Shop Products
Houzz Logo Print
daylilyfanatic4

watering a garden from a fish pond

daylilyfanatic4
14 years ago

Any suggestions on how to water a large garden with no acsess to electricity and the only water source is a fish pond?

Thanks!

Comments (4)

  • lehua49
    14 years ago

    Hi lily,

    How big is the garden and how many gallons of water does the pond hold? How deep is the pond? Is there no electricity near the garden or fishpond? How many feet are these two features from the house? How close are your neighbors? How far is the fish pond from the garden? Is the garden higher or lower than the pond in elevation. What is your annual rainfall? Is your garden all daylilys? There are many things you can do depending on your budget. Aloha

  • daylilyfanatic4
    Original Author
    14 years ago

    Hi, I'm the president of the organic gardening club at our local community college and the garden I was talking about is the garden there. There is a large pond that is in the process of being built inside the garden which is about 60' long by 40' wide. The pond does not have any water in it yet but the hole we dug is 5' deep at the deepest point and the pond is about 26' X 24'. It is a vegetable garden with everything grown in raised beds filled with compost. right now our only water is a large barell 75 gal? maybe however that may go when we get the pond done.

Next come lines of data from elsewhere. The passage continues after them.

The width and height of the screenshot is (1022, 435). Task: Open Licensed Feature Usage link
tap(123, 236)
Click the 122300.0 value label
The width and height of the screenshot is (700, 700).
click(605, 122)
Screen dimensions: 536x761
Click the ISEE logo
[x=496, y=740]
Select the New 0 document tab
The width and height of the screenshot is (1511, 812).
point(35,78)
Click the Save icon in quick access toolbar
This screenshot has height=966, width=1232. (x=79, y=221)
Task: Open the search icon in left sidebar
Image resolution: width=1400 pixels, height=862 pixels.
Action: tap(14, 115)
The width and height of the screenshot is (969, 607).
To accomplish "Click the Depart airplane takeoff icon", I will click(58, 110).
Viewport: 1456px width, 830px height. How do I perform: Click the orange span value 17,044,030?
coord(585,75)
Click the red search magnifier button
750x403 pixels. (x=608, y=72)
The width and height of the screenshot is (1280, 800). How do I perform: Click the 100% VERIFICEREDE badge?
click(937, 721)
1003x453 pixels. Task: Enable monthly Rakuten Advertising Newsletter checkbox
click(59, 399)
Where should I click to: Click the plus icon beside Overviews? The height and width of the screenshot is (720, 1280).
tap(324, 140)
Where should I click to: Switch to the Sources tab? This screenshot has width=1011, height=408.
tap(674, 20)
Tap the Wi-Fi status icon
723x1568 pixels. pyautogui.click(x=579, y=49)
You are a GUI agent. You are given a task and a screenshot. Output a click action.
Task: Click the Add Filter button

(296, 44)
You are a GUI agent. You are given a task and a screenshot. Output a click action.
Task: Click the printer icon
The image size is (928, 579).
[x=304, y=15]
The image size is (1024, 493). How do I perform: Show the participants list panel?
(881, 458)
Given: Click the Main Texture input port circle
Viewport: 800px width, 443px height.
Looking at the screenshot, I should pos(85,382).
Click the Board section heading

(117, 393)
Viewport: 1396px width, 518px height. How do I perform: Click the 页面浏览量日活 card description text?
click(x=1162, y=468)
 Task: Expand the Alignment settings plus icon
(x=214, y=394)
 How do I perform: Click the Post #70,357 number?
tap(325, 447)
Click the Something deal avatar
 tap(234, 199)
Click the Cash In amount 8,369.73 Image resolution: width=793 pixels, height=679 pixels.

    Just wondering how we might water a large garden like that more easily as using a watering can goes very slowly.

    Thanks

  • colokid
    14 years ago

    Harbor freight has a lot of gas engine water pumps.
    I like the idea of pumping to a storage tank first.
    We farmers have fuel transfer pumps (hand, 12 volt, 110 volt) that can pump water too.

  • lehua49
    14 years ago

    Hi again Lily,

    You have approximately 6,000 gal of water to use from the pond. If you have fish you only want to draw down about at most 1.5 ft. (25 x 23 x 1.5 x 7.481) equals 6,452 gal or you will be having fish for dinner. I believe you would utilize about 1,200 gal a week at full plant maturity. (58 x 38 x 0.5 gal/sf) which equal 1,100 gal/week. You have plenty of supply. The next issue is when the water pump would be run and who is going to run it. You would run it through a 1 " pvc mainline with filter to each person's plot with a gate or ball valve fitting at the end to be turned on manually at a certain time period each week or two times a week. People can automate from their own plot's manual valve fitting. You want to economize running the pump($$$) if everyone is paying for the pump and running it(this can be automated with a timer). The size of the pump would be based on the 600 gal every 2 or three day interval. If people need more have them fill a barrel at their plot and use additional water saved there. So if you need 600 gal and take 1 hour to irrigate, your flow rate would be 600 gal per hour or 10 gal per min. If you have to push the water uphill make sure your pump is rated for 120% of the vertical elevation in feet between pump and the highest bed. I don't believe this would be a very big and expensive electrical submersible pump. If electricity is not available a small generator can be use or the 12v battery system. More $$ or manpower and dedication. Hope my calcs are good. Someone double check me. thanks. Let us know how we did on the theory compared to what you actually did. JMHO GL Aloha.